Thanks for the idea, Tracey. and thanks for starting this thread, Aastha  I usually just crumble it as a topper and use 1/8 to 1/4 patty. I'm interested in seeing how it looks once rehydrated. This may be a good choice when we travel to Nationals


----------



## eiksaa (Jun 8, 2012)

hoaloha said:


> Thanks for the idea, Tracey. and thanks for starting this thread, Aastha  I usually just crumble it as a topper and use 1/8 to 1/4 patty. I'm interested in seeing how it looks once rehydrated. This may be a good choice when we travel to Nationals


That's exactly why I am trying it out. Now that Gustave doesn't love THK, I need a food that travels well. 


Sent from Petguide.com Free App


----------



## hoaloha (Jan 27, 2012)

eiksaa said:


> That's exactly why I am trying it out. Now that Gustave doesn't love THK, I need a food that travels well.
> 
> 
> Sent from Petguide.com Free App


Obi has been enjoying Sojos much more than the Honest Kitchen. It's more chunky with real food pieces instead of pasty mush like ThK. Maybe try that one out too? I think the hotel has a mini fridge and microwave!


Sent from my iPad using PG Free


----------



## pammy4501 (Aug 8, 2007)

Just an FYI. Honest Kitchen has a voluntary recall. Read here:

Honest Kitchen Recall Announcement from Our President | The Honest Kitchen


----------



## eiksaa (Jun 8, 2012)

pammy4501 said:


> Just an FYI. Honest Kitchen has a voluntary recall.
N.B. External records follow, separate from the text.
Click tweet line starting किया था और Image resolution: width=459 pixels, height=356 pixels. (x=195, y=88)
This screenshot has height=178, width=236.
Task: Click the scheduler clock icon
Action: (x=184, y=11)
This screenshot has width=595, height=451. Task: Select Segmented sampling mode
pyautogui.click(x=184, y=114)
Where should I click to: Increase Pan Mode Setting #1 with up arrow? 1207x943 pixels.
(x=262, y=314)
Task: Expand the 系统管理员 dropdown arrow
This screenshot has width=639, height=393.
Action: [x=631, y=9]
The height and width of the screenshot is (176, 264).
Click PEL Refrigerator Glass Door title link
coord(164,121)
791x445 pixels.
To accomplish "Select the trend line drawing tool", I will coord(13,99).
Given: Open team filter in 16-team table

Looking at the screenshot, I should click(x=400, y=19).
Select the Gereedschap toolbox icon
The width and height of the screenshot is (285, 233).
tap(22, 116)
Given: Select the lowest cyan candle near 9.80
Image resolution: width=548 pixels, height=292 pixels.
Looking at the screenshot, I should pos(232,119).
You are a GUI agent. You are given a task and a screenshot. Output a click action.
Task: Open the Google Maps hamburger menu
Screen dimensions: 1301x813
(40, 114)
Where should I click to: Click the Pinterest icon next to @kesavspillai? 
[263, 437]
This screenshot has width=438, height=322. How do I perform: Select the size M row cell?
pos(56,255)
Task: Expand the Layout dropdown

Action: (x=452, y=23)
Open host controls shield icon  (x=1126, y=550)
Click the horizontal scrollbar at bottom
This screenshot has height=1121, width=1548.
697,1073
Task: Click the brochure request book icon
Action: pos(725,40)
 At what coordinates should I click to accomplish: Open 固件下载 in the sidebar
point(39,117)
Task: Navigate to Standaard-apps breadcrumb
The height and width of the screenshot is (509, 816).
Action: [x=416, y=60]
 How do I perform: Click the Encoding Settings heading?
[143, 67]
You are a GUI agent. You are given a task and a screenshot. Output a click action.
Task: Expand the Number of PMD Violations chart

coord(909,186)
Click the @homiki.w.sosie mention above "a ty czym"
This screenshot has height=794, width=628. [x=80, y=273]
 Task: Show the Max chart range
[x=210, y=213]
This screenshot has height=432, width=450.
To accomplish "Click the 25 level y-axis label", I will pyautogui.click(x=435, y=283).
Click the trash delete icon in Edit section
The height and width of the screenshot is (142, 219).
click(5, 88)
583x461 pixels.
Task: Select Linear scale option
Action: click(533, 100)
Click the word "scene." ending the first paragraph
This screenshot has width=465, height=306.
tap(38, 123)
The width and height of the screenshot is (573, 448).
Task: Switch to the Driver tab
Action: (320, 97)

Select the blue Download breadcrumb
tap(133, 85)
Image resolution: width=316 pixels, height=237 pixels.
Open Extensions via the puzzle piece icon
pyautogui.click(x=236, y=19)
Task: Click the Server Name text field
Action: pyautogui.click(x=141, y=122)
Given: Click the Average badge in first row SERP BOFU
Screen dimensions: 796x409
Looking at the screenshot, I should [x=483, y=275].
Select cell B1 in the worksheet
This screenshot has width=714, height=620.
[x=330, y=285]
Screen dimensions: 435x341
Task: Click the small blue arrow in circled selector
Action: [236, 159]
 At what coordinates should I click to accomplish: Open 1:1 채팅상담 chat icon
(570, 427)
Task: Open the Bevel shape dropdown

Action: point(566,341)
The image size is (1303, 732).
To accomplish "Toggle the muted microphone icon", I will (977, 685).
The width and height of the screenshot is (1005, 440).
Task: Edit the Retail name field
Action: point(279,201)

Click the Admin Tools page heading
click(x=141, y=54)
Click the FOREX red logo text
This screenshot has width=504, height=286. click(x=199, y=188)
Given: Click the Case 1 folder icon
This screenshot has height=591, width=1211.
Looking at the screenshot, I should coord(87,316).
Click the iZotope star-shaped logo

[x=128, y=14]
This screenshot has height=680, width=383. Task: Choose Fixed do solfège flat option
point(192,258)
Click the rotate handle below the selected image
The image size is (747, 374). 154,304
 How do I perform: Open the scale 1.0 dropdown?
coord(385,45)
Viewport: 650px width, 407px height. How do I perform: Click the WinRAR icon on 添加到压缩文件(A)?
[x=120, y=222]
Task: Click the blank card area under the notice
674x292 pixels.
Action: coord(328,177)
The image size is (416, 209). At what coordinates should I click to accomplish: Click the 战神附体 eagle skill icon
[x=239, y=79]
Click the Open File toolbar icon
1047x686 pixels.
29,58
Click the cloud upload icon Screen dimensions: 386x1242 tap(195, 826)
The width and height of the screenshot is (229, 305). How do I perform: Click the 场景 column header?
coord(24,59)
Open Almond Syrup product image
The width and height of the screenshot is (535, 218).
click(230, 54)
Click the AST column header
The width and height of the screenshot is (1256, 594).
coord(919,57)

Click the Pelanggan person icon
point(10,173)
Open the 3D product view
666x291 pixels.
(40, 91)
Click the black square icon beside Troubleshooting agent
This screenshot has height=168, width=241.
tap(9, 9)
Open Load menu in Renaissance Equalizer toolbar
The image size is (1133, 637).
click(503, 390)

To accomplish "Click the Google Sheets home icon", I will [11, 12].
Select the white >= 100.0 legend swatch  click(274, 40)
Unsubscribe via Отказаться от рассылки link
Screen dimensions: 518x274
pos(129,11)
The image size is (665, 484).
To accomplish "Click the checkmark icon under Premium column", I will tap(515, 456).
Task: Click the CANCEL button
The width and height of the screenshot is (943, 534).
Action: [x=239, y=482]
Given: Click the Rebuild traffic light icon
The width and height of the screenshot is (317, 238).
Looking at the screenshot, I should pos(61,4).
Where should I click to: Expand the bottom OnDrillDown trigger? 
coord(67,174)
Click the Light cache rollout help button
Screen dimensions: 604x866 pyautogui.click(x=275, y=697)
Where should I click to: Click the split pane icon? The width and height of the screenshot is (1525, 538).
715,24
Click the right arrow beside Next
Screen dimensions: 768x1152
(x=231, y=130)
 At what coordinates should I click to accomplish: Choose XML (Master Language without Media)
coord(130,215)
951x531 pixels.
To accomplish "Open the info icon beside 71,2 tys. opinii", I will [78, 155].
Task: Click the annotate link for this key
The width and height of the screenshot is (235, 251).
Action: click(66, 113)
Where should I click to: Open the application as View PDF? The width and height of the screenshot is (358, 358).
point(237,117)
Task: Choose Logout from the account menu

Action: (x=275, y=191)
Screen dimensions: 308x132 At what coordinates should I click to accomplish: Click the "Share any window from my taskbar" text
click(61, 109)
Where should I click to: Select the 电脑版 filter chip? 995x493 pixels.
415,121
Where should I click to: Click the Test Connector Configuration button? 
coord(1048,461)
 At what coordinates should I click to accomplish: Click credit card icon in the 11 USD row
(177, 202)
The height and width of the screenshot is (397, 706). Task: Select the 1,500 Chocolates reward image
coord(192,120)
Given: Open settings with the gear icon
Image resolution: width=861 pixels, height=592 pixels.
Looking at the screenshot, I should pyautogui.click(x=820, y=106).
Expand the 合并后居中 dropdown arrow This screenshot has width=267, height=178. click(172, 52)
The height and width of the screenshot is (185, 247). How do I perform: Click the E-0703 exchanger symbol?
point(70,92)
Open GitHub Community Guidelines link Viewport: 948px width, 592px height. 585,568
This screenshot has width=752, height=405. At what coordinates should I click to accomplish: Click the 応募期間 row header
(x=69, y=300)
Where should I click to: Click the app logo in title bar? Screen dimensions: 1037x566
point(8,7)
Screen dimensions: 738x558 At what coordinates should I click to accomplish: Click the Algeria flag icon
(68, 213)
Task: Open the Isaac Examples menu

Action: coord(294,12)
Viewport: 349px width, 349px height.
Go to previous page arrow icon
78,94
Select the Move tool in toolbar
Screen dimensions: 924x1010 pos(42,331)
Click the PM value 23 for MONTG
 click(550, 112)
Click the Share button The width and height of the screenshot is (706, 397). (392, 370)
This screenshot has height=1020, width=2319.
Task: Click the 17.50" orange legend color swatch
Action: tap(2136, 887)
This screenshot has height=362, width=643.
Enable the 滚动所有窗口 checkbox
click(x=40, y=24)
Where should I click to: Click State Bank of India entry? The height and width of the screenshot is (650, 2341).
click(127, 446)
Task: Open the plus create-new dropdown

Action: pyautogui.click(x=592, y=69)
Read here:
> 
> Honest Kitchen Recall Announcement from Our President | The Honest Kitchen


Thanks, Pam. I got an email from our dog food store about this. We don't use those flavors, but I'm sure I gave atleast one to Gustave when I got several samples. I'm lucky he didn't get sick. 


Sent from Petguide.com Free App


----------



## eiksaa (Jun 8, 2012)

hoaloha said:


> Obi has been enjoying Sojos much more than the Honest Kitchen. It's more chunky with real food pieces instead of pasty mush like ThK. Maybe try that one out too? I think the hotel has a mini fridge and microwave!
> 
> 
> Sent from my iPad using PG Free


I remember when I was first researching this I read some of Sojo's ingredients are sourced in China. Is that not true? I can't remember where I read it. 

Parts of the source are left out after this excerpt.